A former Air Force counterintelligence officer defected to Iran in 2013 and leaked top secret information to Tehran, including the identifies of U.S. intelligence agents and the existence of a top secret Defense Department operation, federal authorities charged Wednesday.
Prosecutors say Monica Witt fled from the U.S. to Iran with the names of other counterintelligence officers she had worked with during more than a decade in the Air Force.
Those agents then were targeted by Iranian hackers with ties to that country’s government, according to the indictment. The four hackers also were charged.
“She provided information that could cause serious damage to national security,” said FBI Executive Assistant Director Jay Tabb, the bureau’s top national security official.
Ms. Witt faces seven charges, including two counts of delivering national defense information to a foreign government.

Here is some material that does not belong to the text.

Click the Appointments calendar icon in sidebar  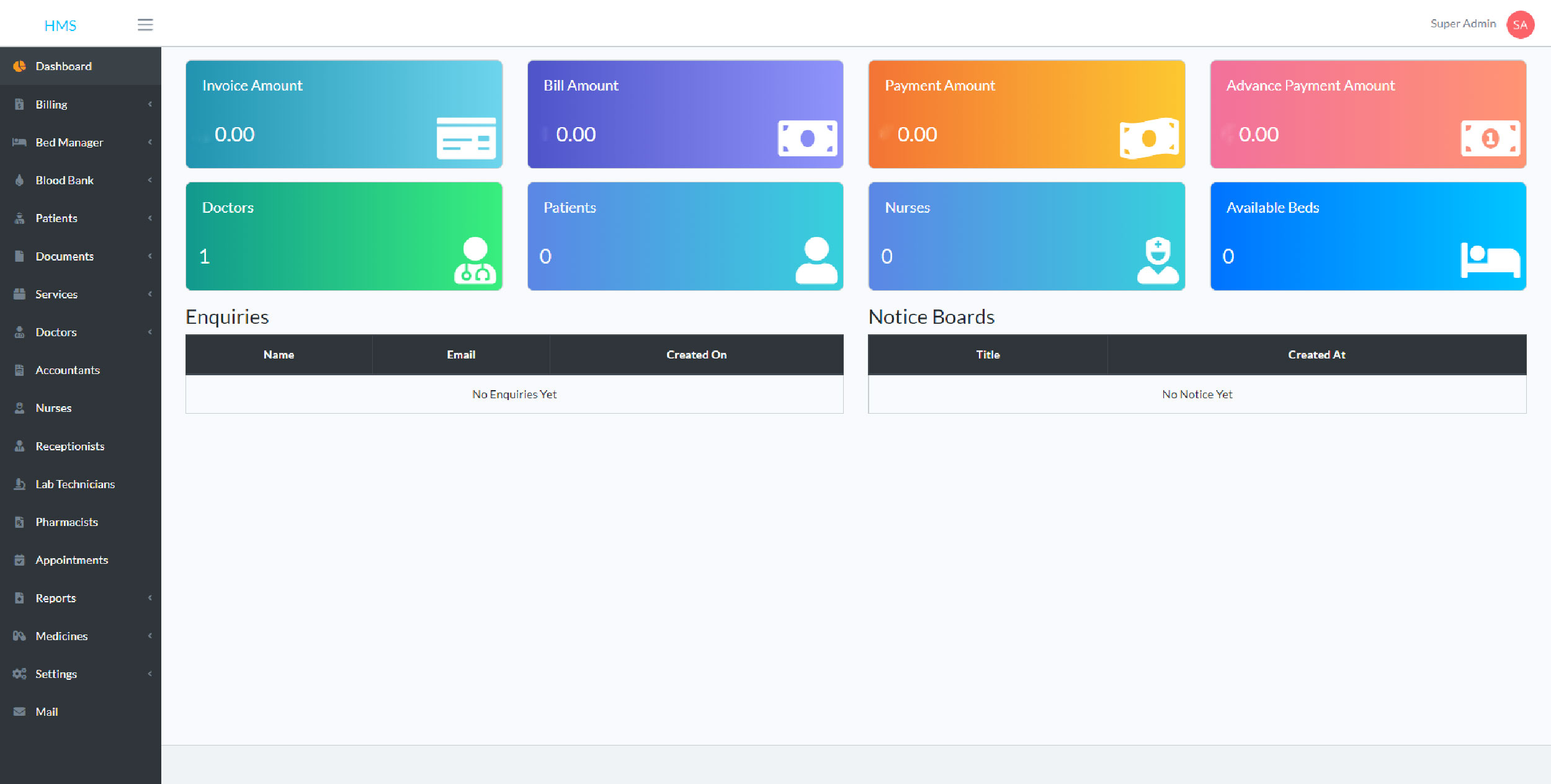pyautogui.click(x=19, y=560)
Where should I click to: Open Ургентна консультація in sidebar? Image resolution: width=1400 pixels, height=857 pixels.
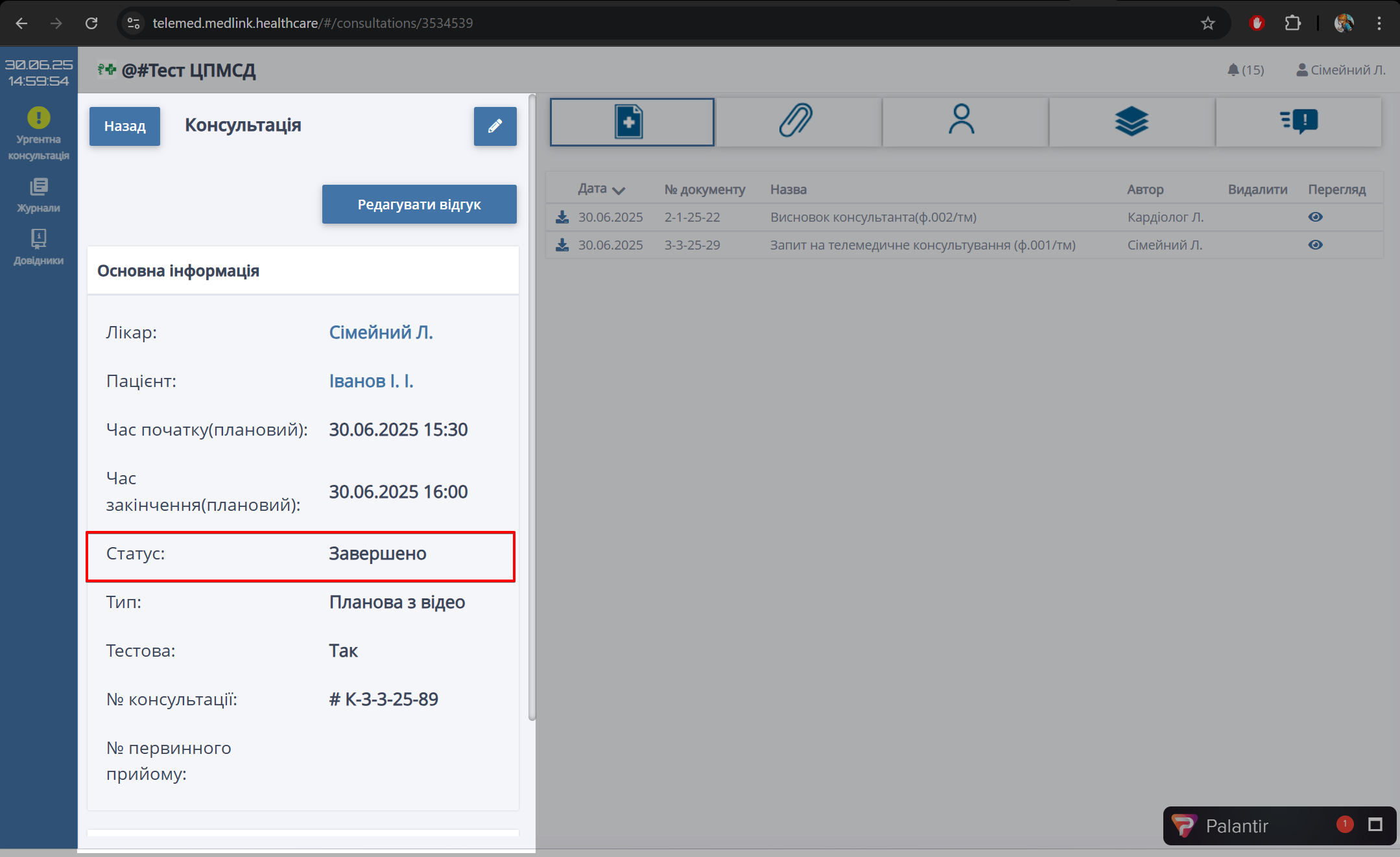point(39,134)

She served in the Air Force from 1997 to 2008, working in special intelligence. She left the military in 2008 with the rank of technical sergeant and worked as a defense contractor with Booze Allen Hamilton for about two years.
Prosecutors say she traveled to Iran in 2012 and 2013 to attend two conferences that the Justice Department says promoted anti-American propaganda. She contacted an unnamed individual with dual U.S.-Iranian citizenship about spilling secrets to Iranian intelligence officers, the indictment states.

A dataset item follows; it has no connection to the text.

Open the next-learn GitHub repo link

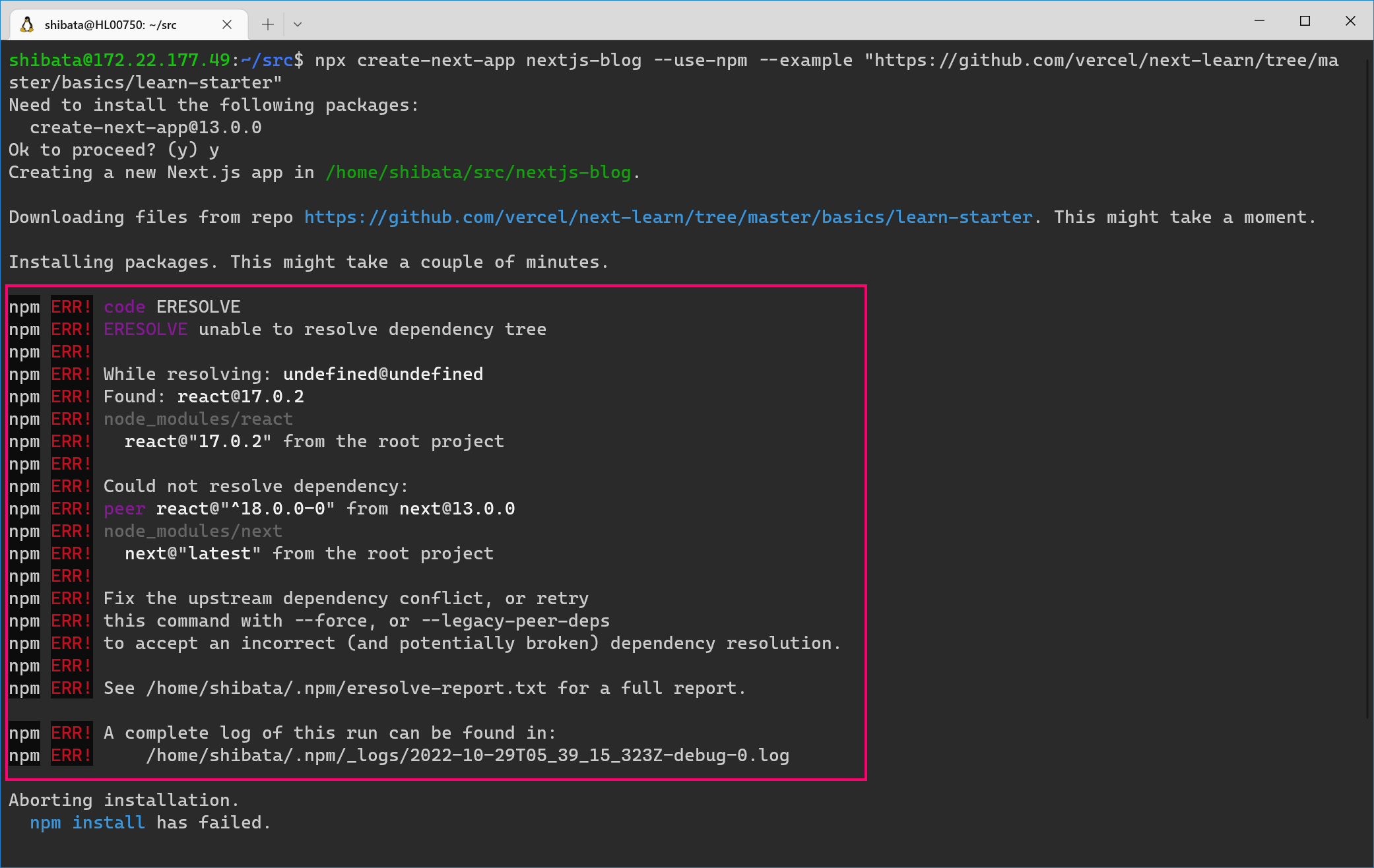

John C. Demers, assistant attorney general for national security, said Ms. Witt was “recruited” by Iran as part of a program to flip former U.S. intelligence officers who held security clearances.

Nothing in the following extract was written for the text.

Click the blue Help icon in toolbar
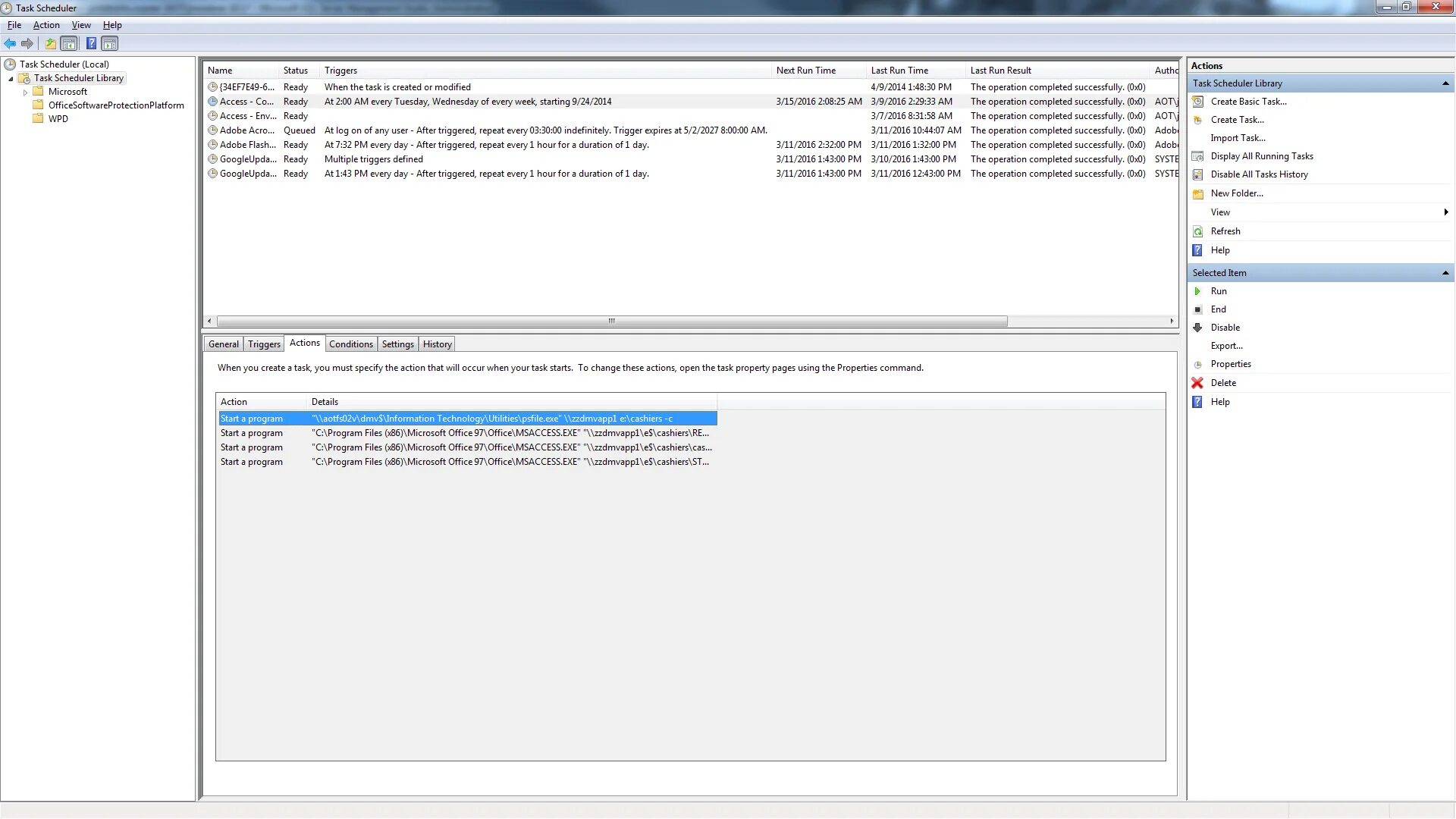 [91, 44]
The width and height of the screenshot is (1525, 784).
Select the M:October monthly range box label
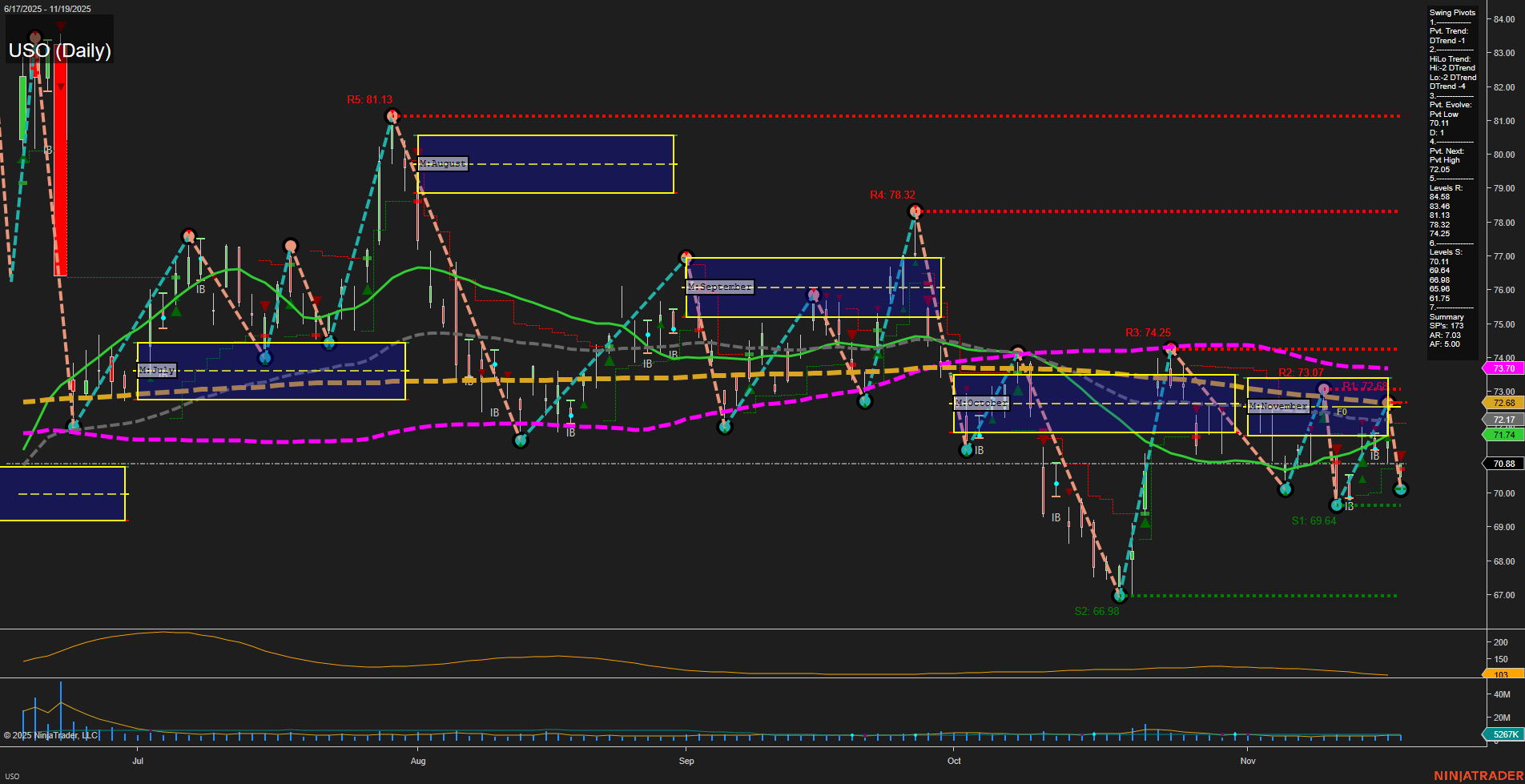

The Justice Department says her motivation was likely ideological.
The indictment cites emails she sent to her handler saying that by helping Iran she was putting her military training “to good use instead of evil.” In another email she describes heading to Iran as “coming home.”
Mr. Tabb said the FBI warned her not to travel to Iran because it would make her “susceptible to recruitment.”
Prosecutors say before Ms. Witt defected, she conducted Facebook searches for former counterintelligence agents and one officer’s spouse. She used that information to create “target packages” or dossiers on those agents, including one who was undercover, according to the indictment. She also produced information on the Defense Department program.
Iranian hackers then launched malware and phishing attacks against the officers, prosecutors say.
On one occasion, an Iranian befriended one of the U.S. agents stationed in Kabul, Afghanistan. The hacker then sent the officer an email with a link to “a pretty card,” that when opened, linked to an Iranian-controlled server, prosecutors say.
The four charged Iranians are Mojtaba Masoumpour, Behzad Mesri, Hossein Parvar and Mohamad Paryar. They face conspiracy, computer intrusion and aggravated identify theft charges.
Ms. Witt’s current whereabouts her unknown. A missing persons poster on the FBI website shows a picture of Ms. Witt wearing a headscarf and says she was believed to be in Afghanistan or Tajikistan in July 2013, perhaps working as an English teacher in those countries.